### Objective
Starting at the row containing "How do I perform: Click" and ending with the final row, write out those rows again with "checkmark" replaced by "tick" and all other wording unchanged. Leave the pictures out of your answer.

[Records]

------------------------------------

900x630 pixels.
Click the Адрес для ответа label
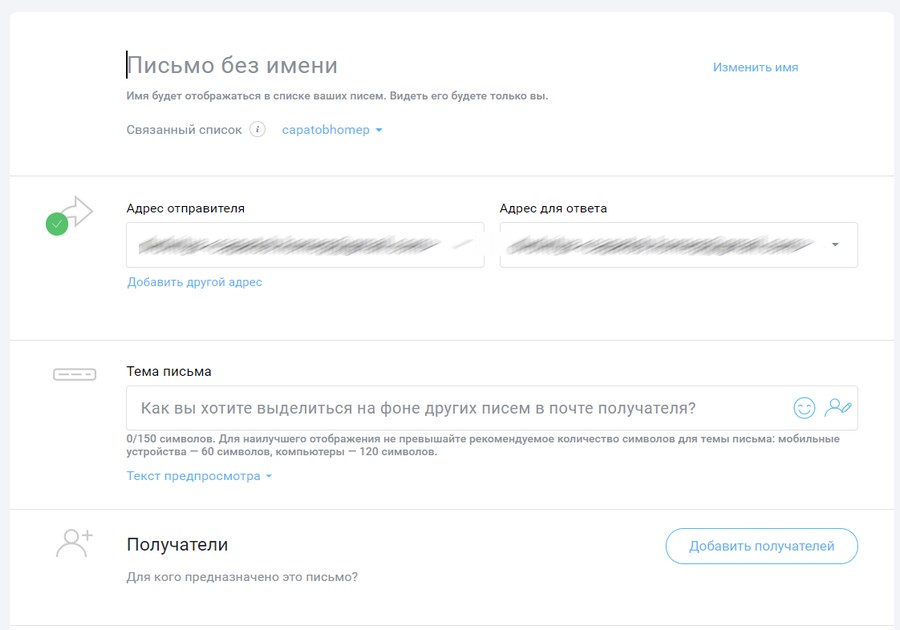pyautogui.click(x=553, y=208)

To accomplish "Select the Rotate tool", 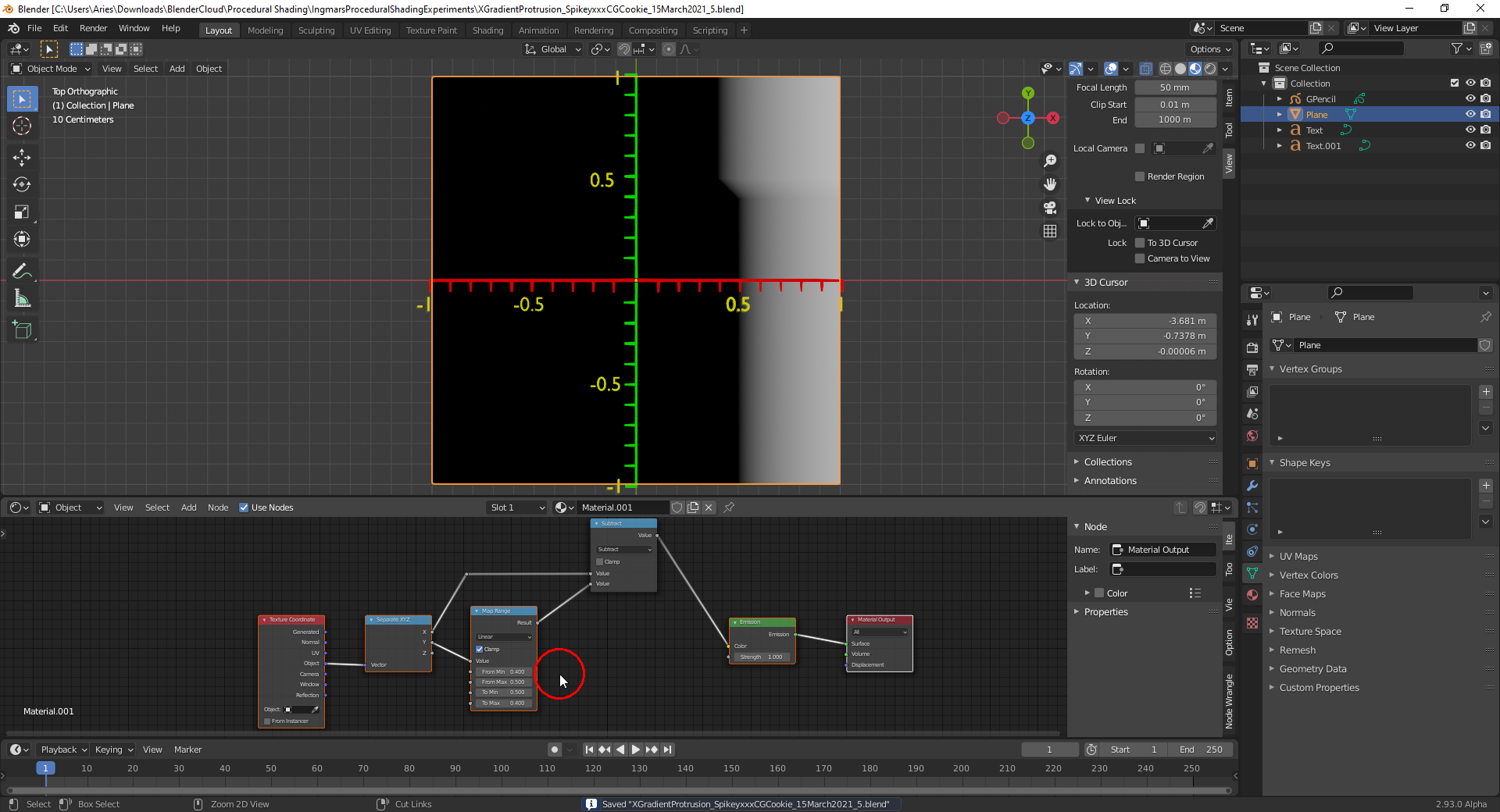I will [x=22, y=185].
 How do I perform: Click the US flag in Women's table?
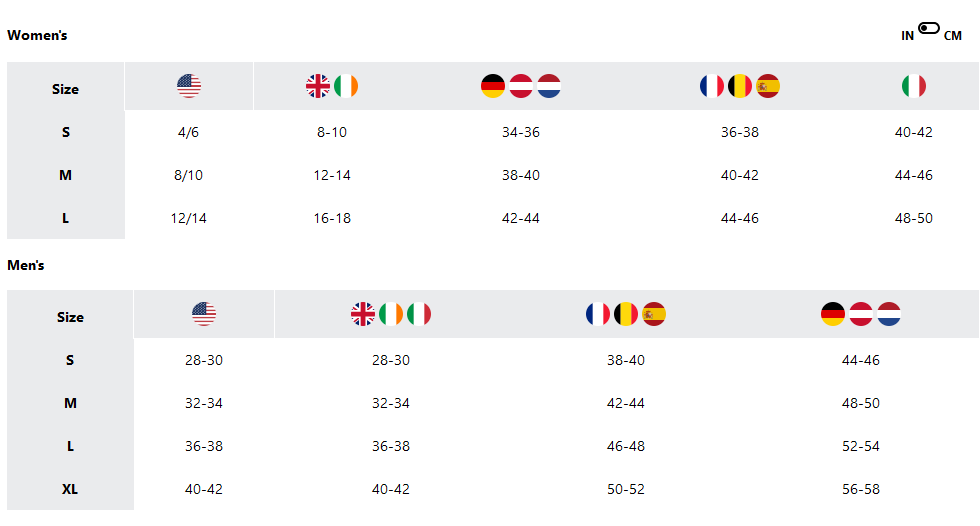(x=189, y=86)
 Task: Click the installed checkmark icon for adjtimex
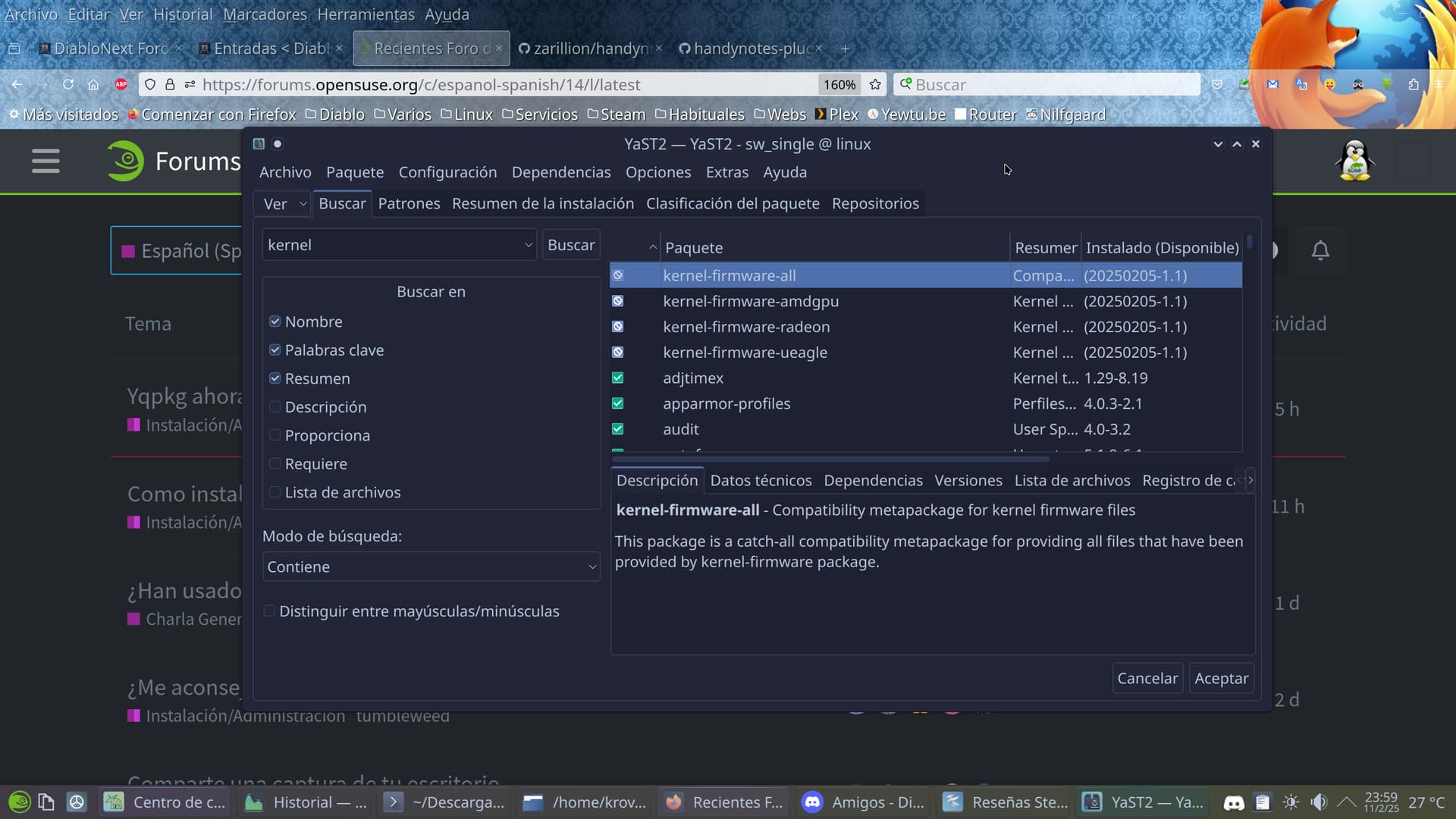click(618, 378)
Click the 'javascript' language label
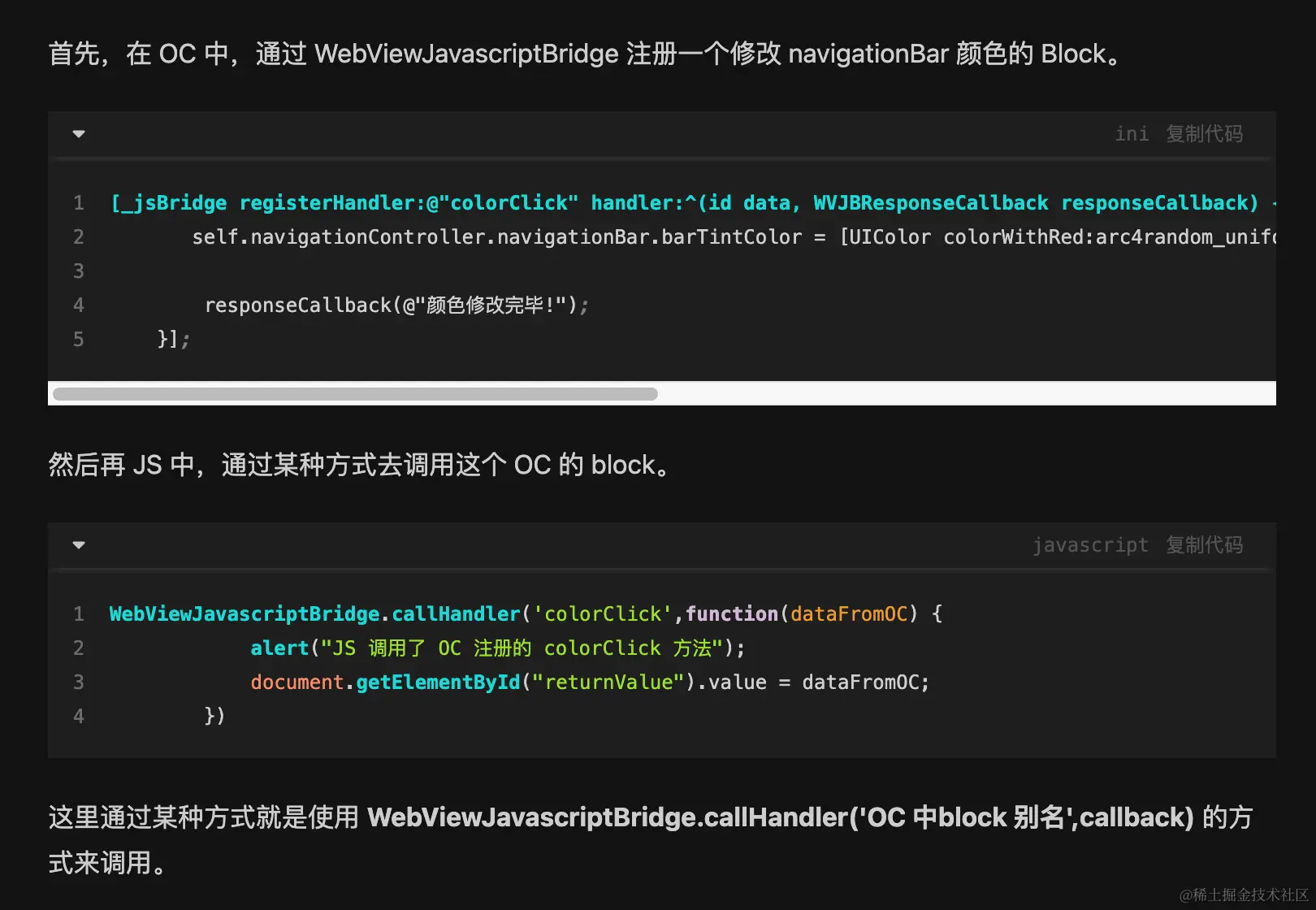Image resolution: width=1316 pixels, height=910 pixels. coord(1090,545)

------------------------------------

### Full output
 How do I perform: Click the US flag in Women's table?
(x=189, y=86)
 Task: Click the installed tick icon for adjtimex
click(618, 378)
Click the 'javascript' language label
Image resolution: width=1316 pixels, height=910 pixels. coord(1090,545)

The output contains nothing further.